On 7/17/2010 2:20 AM, joel falcou wrote:
> Eric Niebler wrote:
>> Someone on the dev list brought up Van Wijngaarden grammars. I haven't
>> tried to implement them yet (mostly
>> because I don't understand them). There are probably lots of other good
>> ideas out there.
>
> Basically VW grammar are "template grammars" aka grammar that match
> parametric rules for which the set of acceptable parameter are
> themselves defined by a rule.

So I've read, but I haven't yet succeeded in wrapping my head around this.

> An example can be:
>
> definition ::= T varid;
> T ::= {bool,integer}
>
> This grammar match
>
> bool a;
> integer b;
>
> but fail on
>
> float c;

How is this any different than straight BNF:

definition ::= type varid
type :: bool | integer

Is it that a vW evaluator is free to try *any* rule in the grammar in
place of the T? If so, that seems FAR too powerful to be useful. Indeed
the wikipedia entry says as much. Instead, it points to CDL
(http://en.wikipedia.org/wiki/Compiler_Description_Language) and affix
grammars as more practical for defining programming languages.

> Basically in proto, it is a template grammar which is coupled with a
> meta-function validating the parameter of said grammar.
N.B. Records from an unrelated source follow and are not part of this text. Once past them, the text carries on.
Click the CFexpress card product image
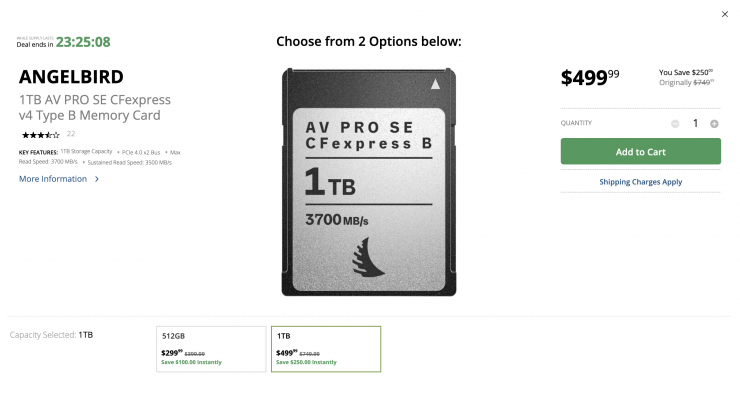Screen dimensions: 740x400 (x=369, y=182)
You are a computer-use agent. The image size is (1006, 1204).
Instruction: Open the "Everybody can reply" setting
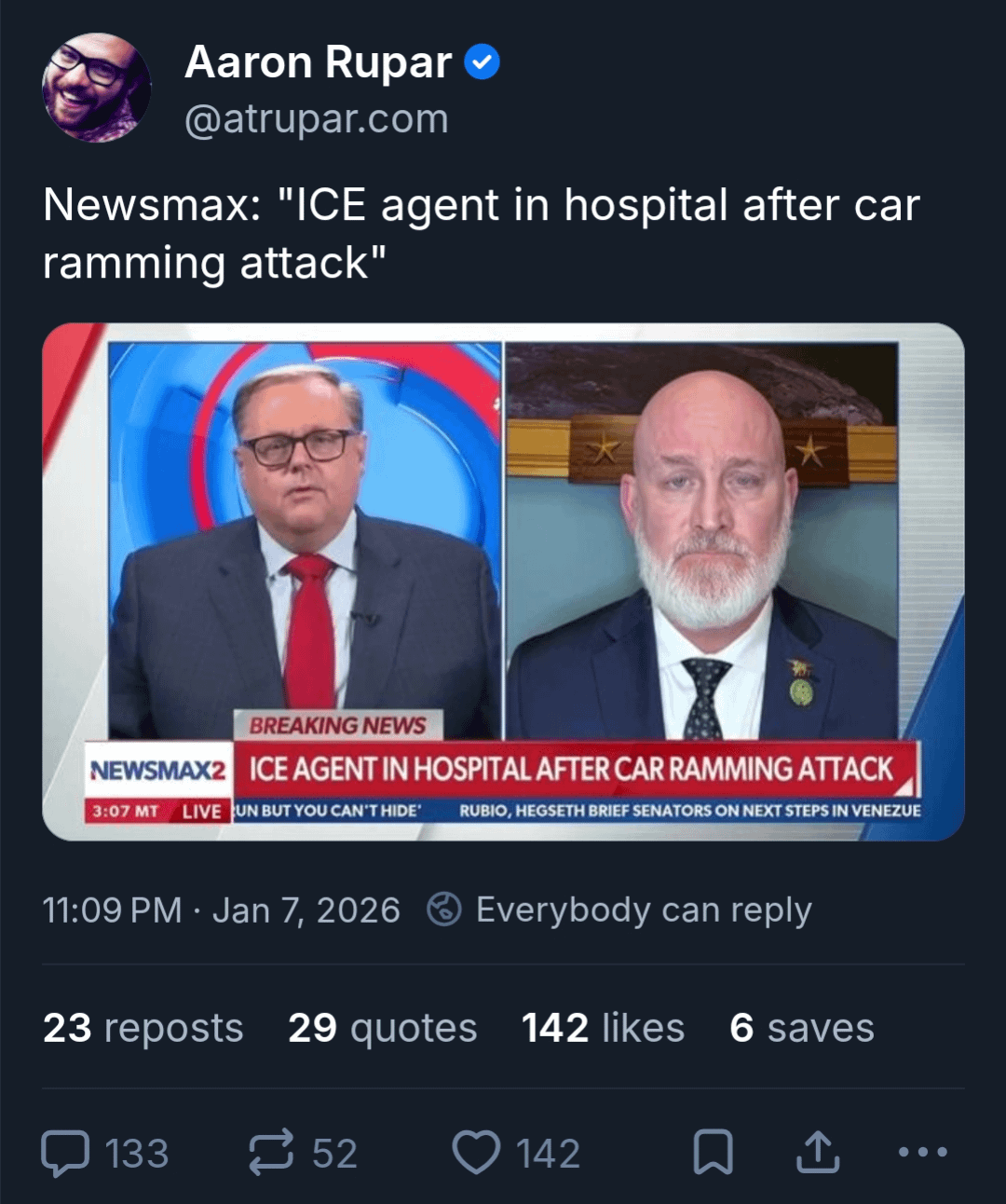(644, 910)
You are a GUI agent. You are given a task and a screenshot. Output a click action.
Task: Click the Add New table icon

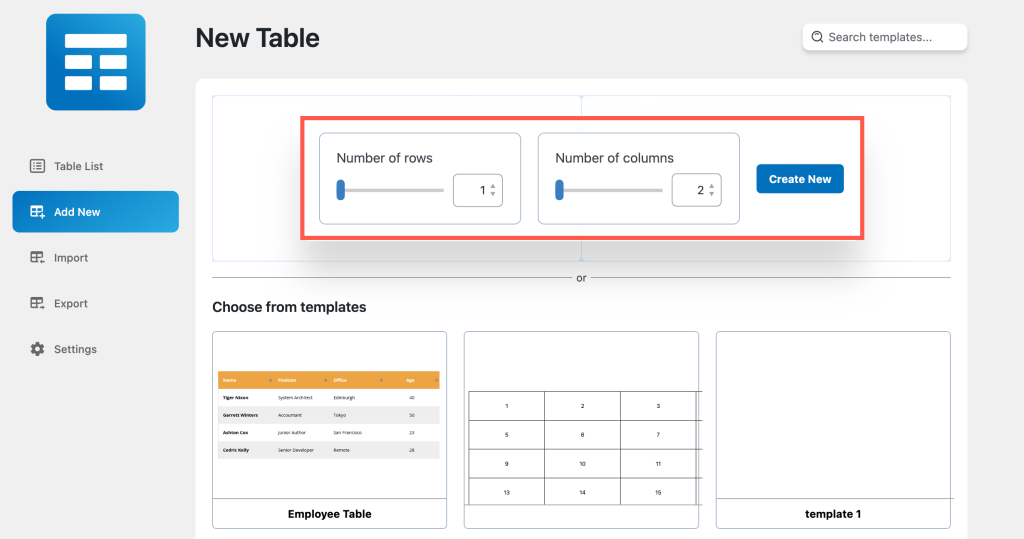pyautogui.click(x=37, y=212)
What is the "parameter" of a grammar? Do you mean the expression against
which you're evaluating the grammar?

> I use some for our SIMD grammar to:
> 1/ have different grammar based on the SIMD base type and control their mix
> 2/ restrict said grammar to types that make sense on given platform to
> be vectorized.
>
> so i have a grammar:
>
> template<class T> struct simd_grammar : proto::or_< ... > {};

OK. What is T?

> and a meta-function:
>
> template<class T> struct is_vectorizable;

What is T, and how is this implemented?

> Currently I replaced all match call by our own match that take a type
> and a grammar and see if it fits both the grammar and the metafunction
> but I guess it could be done better.

Maybe once I understand what you're doing we can find a better way.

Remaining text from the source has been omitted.